Superstorm Sandy Update

A Message From The Chairman

(January 18, 2017) It has been more than four years since Superstorm Sandy slammed into New Jersey, inflicting catastrophic and unparalleled damages which in turn necessitated billions of dollars in repairs.  Since the storm, New Jerseyans have seen overwhelming evidence that our state truly was and is “stronger than the storm,” a slogan that became post-storm New Jersey’s rallying cry and a statement of courage and resolve.

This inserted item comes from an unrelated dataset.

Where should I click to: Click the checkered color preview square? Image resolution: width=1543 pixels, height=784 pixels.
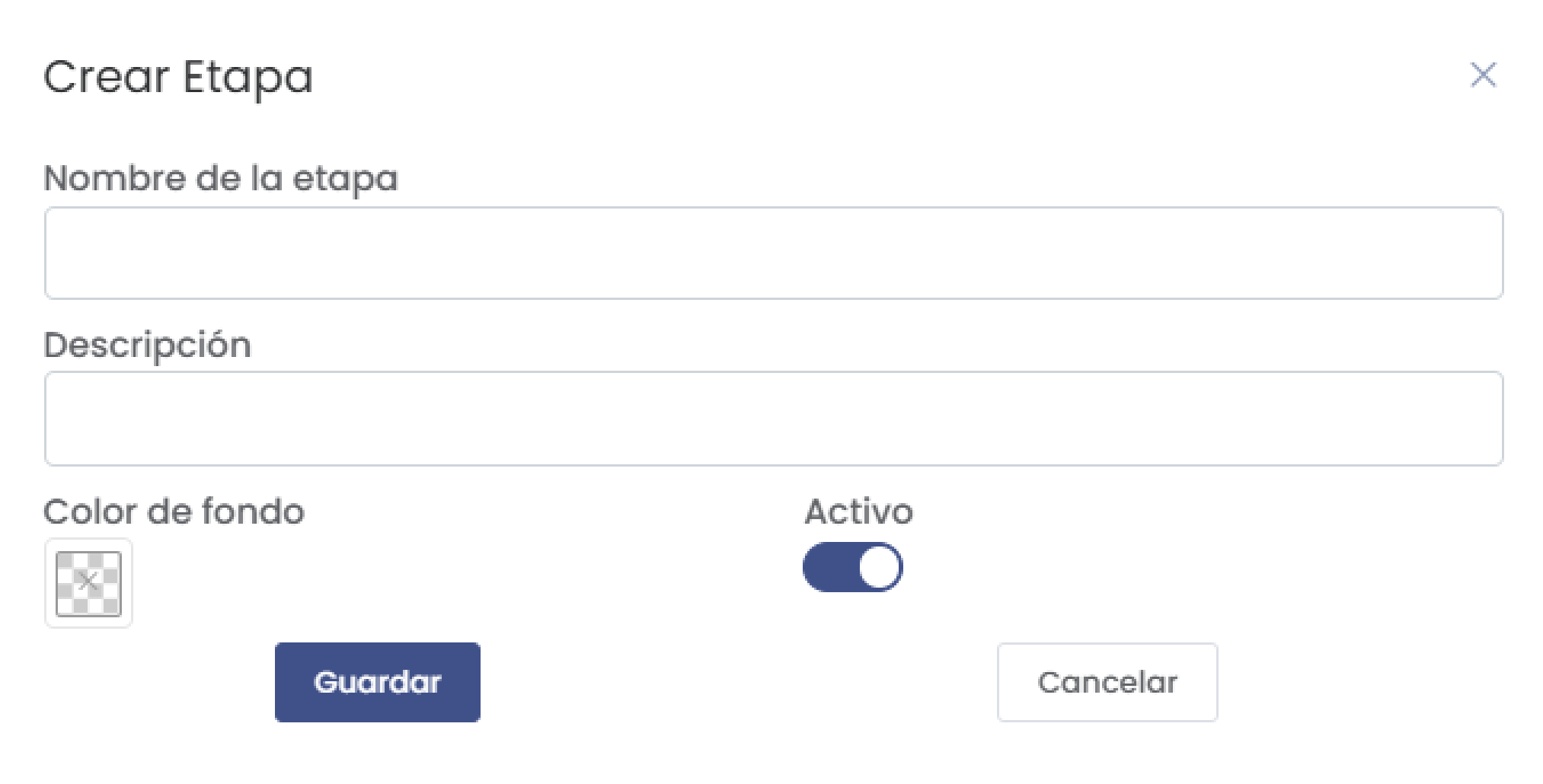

In the immediate aftermath of the storm, the Passaic Valley Sewerage Commission was much like the rest of the state – devastated.  Our 140-acre plant, situated near the confluence of the Passaic River and Newark Bay, was entirely engulfed by flood waters during the course of the storm.  This resulted in the inundation of PVSC’s 5,000-foot underground utility tunnels with more than 200 million gallons of combined bay, rain and wastewater, which destroyed much of PVSC’s critical process equipment. 


Four years after the storm, PVSC is the model of recovery and resiliency.  Indeed, through hard work, unwavering determination, and collaborative vision, PVSC has come back stronger and more unified than ever before.  This is a tribute to PVSC’s excellent employees, who have met significant challenges head-on and persevered.  Meanwhile, our outstanding Board of Commissioners – including Vice Chairman Kenneth Lucianin and Commissioners Elizabeth Calabrese, David Catuogno, Mildred Crump, Scott Heck, and Luis Quintana – has provided invaluable leadership as the agency continues to rebuild and modernize, while remaining extremely responsive to its contributing municipalities and ratepayers.


The agency has finalized plans for the construction of two permanent flood walls to protect the east and west sides of the plant as part of a $500 million FEMA-funded (90% funded by FEMA) resiliency/plant hardening program that was approved in 2015.  In addition to the walls, the plans include:


  • Construction of a 34-megawatt on-site standby power plant
  • The plant-wide replacement and relocation of switchgear and motor control centers
  • The plant-wide replacement of electrical cables and utility tunnel bulkheads
  • The construction of storm water pumping stations
  • Construction of and upgrades to PVSC’s storm water collection system
  • The construction of east/west electrical substations


The need for such a robust resiliency plan is obvious.  Severe storms are a growing threat and the incidence of weather-related, large-scale disasters around the country has climbed steadily and drastically in the last decade, with the greatest spikes coming since Superstorm Sandy.


However, combatting such severe storms is hardly PVSC’s only responsibility. While addressing storm-related concerns, PVSC continues to effectively and efficiently operate the fifth largest wastewater treatment facility in the United States.  PVSC also continues to fulfill its role as good environmental stewards by consistently removing debris and other polluting matter from Newark Bay, the Passaic River and its tributaries.  All the while, PVSC has continued to conduct its critical operations while charging user charges to its ratepayers that are well below the national average and, indeed, among the lowest in the United States.